WHEN: 10 a.m. to 5 p.m. Tuesday- Sunday*, through Sunday, Sept. 13

*Friday hours extend to 7 p.m. starting May 1

WHERE: New Mexico Museum of Art, 107 W. Palace Ave., Santa Fe

HOW MUCH: $3-$12 at ; free for qualified individuals

The New Mexico Museum of Art is exhibiting its first solo show dedicated to an Indigenous woman with “O’Powa O’Meng,” a career retrospective showcasing the work of Santa Clara Pueblo contemporary potter Jody Folwell.

The exhibit features over 30 pieces of work, Katie Doyle, associate curator of art and special projects at the New Mexico Museum of Art, said.

“It tells the story of her practice over the course of many, many, many years,” Doyle said.

“O’Powa O’Meng” is a traveling exhibit organized by the Minneapolis Institute of Art and the Fralin Museum of Art. In addition, the New Mexico Museum of Art has added its own pieces by Folwell, including a brand new work.

The new piece, “Buffalo Hunt,” is a white micaceous pot with a spot cut on top where a tile was meant to go before it broke in the kiln, Doyle said.

“She did this really beautiful repair with rawhide,” Doyle said. “So it almost looks like an open book.”

Folwell is in her 80s and lives in New Mexico. She has been participating in the art scene here for decades, including the Santa Fe Indian Market. Doyle said Folwell made waves early in her career with the art she made for the market and has continued to do so over the years.

“She has these rich narrative and decorative surfaces that she has kind of brought into the greater story of Indigenous pottery and the practice of Indigenous pottery making,” Doyle said.

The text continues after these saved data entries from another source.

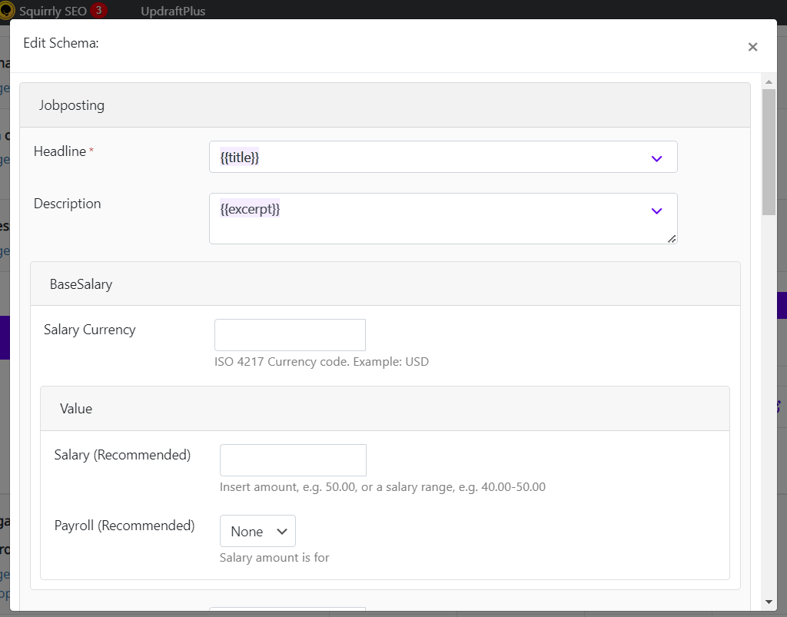The image size is (787, 617).
Task: Click the Jobposting section header
Action: tap(385, 105)
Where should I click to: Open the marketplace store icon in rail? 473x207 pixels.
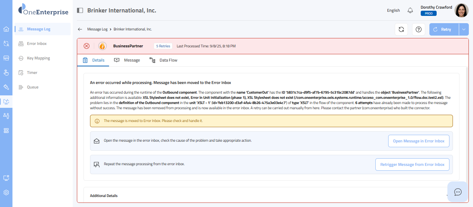(6, 58)
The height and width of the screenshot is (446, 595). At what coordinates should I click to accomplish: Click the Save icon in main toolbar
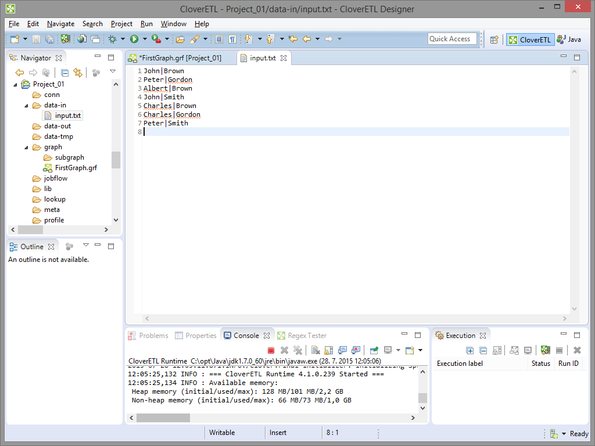[x=36, y=39]
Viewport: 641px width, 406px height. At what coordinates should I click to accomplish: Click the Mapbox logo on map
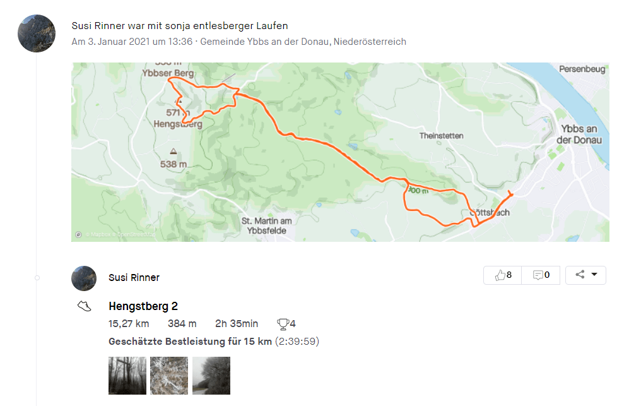pos(78,234)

Folwell was one of the first to put relief on a pueblo pot, Doyle said, which is the practice of building something on the surface of another work. Several of her pieces include this method, including “Half a Step,” which depicts wolves and buffalo endlessly chasing each other around a pot.

She said the works are about understanding and knowing who Folwell is and where she comes from, stepping beyond tradition to formulate the way Folwell sees the world.

“(It shows) the world through the eyes of an Indigenous person using these traditional forms and ways of making that have been, you know, altered and maybe adjusted a bit in the contemporary eye,” she said.

Some of Fowell’s works lean toward political and social commentary, Doyle said. The pieces make comments on White House administrations, enslavement, 9/11 and more.

“There is also another piece that deals very directly with the notion of cultural appropriation,” Doyle said, “and the complicated lines of how an Indigenous artist manages themselves within, I think, a more complex ecosystem of cultural appropriation when you’re speaking of different pueblos, different clans (and) different tribes.”

Beyond showcasing the artwork, the museum wanted to honor Folwell by including elements not included at other installations of the exhibit. This includes footage of Folwell speaking in Tewa.

Doyle said it has been special to work with Folwell and to bring a piece of her into the show that adds a sense of depth.

“We really did want to honor the fact that this is the first solo show of an Indigenous woman that we have ever hosted at this museum,” she said.

Doyle said it makes it all the more meaningful that Folwell is from New Mexico.

By showcasing Folwell’s art in New Mexico, Doyle said, the museum can feature artwork not only rooted here in tradition, but in the very ground of the state.

“She’s done such a beautiful job of combining these traditional forms and the tradition of digging her own clay and making her own pigments and slips,” Doyle said, “and then combining that with this new, pictorial language that she uses to sort of describe her life and the way that she sees the world around her.”